Lemme back up here... that pesky decimal got me in trouble. The N readings were 0.20% and 0.29%.
 
Well, I don't know. I looked for a stock who's symbol was N and that had a rate of return of two-tenths-of-one-percent. I couldn't find that either.

Here's what your lab has to say:
http://extension.msstate.edu/agriculture/crops/soils/nitrogen-fertility
"Small quantities of soil N are provided by residue from plants that do not fix atmospheric N. Organic matter in Mississippi soils typically ranges from 0.5 to 2.0 percent by weight of the upper six inches. Typically organic matter is approximately 5 percent N, so total N in the topsoil ranges from 500 lb/acre to 2000 lb/acre. However, only a very small portion of the total N is available to plants within a growing season. Organic matter is replenished by returning crop residues to the soil or introducing other organic sources such as manures or animal bedding."

Let's work through that. For ease let's assume your OM content was 2%. For rough calculation, the top six inches of soil weighs 2-million pounds. If 2% of that is OM, then you have 40,000 lbs of it - organic matter.
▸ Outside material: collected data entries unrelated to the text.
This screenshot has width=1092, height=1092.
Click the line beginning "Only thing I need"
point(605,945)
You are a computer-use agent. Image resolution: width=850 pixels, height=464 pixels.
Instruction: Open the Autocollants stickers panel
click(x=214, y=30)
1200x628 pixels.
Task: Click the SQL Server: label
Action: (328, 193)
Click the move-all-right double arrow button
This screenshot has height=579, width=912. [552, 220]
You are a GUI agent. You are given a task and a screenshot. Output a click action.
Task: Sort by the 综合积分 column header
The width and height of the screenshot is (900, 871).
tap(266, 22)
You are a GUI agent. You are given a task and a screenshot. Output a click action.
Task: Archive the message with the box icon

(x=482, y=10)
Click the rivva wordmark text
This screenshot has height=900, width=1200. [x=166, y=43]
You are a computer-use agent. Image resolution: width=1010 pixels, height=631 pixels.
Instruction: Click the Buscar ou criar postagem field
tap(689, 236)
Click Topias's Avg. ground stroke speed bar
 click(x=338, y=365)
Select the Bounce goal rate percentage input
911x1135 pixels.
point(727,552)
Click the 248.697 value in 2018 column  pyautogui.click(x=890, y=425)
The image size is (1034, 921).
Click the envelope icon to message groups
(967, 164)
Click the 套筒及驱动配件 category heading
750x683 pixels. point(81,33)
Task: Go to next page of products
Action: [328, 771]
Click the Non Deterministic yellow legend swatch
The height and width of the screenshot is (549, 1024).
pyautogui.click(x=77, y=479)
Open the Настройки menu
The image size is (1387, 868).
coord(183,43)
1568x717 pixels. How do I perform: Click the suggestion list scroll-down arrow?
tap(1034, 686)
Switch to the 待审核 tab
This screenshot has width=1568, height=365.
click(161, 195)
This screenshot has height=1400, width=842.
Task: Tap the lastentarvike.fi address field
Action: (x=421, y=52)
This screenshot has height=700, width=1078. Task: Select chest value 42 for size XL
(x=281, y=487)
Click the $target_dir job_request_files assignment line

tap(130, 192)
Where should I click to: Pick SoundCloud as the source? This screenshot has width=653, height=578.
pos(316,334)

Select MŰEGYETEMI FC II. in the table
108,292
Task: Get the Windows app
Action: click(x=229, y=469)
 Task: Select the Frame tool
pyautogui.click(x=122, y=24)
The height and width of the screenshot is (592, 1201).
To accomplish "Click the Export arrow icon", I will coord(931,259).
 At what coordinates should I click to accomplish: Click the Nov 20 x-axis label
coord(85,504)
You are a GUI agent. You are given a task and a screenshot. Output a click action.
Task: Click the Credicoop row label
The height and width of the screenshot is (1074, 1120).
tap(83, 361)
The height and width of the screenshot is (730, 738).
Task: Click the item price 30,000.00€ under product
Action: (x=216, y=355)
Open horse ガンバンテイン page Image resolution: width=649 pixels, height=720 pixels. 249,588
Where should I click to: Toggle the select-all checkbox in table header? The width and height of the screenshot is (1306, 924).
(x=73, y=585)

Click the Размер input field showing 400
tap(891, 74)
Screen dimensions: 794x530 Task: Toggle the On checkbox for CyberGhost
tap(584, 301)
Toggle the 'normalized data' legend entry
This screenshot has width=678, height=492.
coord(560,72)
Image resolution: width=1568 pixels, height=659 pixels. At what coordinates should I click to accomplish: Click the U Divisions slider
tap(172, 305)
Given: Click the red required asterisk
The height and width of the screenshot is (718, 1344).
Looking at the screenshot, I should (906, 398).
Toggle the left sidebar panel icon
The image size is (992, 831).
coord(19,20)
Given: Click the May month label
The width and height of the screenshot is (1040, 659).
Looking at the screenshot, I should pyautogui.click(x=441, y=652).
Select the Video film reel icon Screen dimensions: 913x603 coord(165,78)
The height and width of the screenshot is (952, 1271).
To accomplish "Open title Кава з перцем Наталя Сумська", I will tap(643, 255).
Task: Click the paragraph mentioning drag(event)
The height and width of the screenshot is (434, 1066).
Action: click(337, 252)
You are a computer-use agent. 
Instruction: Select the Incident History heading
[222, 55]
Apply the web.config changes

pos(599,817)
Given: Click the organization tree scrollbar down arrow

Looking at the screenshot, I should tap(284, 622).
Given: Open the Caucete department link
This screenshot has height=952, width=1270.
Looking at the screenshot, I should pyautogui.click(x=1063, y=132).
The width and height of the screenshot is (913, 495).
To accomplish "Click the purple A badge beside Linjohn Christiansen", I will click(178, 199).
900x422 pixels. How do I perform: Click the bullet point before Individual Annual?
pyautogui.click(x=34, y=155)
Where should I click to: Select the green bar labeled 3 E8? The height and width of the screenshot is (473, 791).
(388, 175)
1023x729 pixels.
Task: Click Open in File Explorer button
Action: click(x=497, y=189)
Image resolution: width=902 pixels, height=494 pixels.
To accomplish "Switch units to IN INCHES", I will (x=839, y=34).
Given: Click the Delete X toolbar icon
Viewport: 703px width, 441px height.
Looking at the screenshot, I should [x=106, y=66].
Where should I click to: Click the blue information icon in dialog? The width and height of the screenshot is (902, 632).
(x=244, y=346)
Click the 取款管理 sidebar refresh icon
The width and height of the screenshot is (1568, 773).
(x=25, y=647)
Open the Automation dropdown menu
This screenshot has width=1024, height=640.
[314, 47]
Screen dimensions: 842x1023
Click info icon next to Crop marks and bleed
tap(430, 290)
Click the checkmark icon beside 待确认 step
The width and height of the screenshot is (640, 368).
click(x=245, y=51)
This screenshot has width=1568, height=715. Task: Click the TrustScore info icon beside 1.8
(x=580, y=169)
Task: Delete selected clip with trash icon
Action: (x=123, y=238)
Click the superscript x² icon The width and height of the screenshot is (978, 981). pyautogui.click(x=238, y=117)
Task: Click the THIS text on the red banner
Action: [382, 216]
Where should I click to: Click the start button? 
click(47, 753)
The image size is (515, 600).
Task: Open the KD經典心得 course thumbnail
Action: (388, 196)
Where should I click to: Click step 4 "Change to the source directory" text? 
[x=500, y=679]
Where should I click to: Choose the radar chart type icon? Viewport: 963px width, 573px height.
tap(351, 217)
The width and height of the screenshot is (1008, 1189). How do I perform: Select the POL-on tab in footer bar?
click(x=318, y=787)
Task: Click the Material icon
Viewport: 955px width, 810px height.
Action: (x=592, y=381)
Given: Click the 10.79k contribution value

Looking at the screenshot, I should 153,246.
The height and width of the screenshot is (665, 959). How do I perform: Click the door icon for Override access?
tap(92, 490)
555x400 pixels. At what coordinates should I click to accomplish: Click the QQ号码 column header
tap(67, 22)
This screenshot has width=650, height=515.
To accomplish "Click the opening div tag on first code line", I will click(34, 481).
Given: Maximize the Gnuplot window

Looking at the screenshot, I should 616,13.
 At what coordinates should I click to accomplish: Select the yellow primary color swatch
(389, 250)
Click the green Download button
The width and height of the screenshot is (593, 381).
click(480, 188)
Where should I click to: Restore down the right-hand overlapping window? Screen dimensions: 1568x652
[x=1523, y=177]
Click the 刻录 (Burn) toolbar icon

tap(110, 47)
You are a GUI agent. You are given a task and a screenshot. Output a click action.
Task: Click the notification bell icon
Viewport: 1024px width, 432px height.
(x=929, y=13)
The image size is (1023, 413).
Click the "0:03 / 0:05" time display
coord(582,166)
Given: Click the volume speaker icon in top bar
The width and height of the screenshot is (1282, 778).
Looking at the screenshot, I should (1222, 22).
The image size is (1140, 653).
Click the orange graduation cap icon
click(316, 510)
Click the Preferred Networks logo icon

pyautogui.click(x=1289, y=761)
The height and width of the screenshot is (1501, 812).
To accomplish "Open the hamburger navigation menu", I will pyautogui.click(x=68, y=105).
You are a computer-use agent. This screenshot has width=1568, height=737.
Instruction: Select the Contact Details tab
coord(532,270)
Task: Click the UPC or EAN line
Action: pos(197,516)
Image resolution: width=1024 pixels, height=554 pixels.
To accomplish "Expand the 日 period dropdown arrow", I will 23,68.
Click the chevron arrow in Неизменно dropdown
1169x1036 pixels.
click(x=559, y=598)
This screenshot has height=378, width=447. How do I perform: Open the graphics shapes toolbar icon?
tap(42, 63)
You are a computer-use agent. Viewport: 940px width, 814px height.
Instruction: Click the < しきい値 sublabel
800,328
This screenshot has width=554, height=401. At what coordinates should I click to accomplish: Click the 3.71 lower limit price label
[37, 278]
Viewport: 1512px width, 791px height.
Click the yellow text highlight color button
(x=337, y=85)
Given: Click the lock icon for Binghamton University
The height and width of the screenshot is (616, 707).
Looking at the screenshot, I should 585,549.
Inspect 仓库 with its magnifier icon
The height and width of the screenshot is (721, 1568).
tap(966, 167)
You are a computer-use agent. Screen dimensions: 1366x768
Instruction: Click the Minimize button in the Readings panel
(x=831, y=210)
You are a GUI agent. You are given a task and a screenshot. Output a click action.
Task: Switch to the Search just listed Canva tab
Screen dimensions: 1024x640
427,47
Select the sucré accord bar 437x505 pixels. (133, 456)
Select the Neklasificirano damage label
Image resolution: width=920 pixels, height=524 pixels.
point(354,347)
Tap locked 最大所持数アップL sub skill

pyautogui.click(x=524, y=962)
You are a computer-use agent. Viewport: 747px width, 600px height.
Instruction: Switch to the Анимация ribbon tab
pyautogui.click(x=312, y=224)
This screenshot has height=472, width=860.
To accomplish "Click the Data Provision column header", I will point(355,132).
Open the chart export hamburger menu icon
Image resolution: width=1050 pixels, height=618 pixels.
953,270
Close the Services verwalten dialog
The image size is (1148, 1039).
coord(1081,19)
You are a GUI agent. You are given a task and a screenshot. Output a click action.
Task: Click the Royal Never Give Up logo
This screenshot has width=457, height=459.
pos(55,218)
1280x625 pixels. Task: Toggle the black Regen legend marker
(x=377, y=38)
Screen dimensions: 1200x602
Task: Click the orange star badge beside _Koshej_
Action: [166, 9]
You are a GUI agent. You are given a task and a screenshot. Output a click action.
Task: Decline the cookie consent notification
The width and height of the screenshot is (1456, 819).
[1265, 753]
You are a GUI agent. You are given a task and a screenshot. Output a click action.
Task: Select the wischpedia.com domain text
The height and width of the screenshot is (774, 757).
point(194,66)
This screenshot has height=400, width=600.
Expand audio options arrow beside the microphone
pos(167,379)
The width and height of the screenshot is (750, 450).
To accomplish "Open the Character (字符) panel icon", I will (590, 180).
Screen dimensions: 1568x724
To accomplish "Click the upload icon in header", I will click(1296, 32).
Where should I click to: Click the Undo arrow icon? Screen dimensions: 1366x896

Relying on the information above, then, 5% of the 40,000 lbs is N or 2,000 pounds in a million. Divide 2,000 by one million and you get back to 0.20%. See how I conveniently worked back to the answer you wanted? Just lose a million pounds of soil. I don't get it.....

My guess is the 0.2% is the percentage of potential N derived from OM in the soil plow layer, not all of which is available. How that's helpful I do not know.

At the end of the day I would pretend I didn't see that N number.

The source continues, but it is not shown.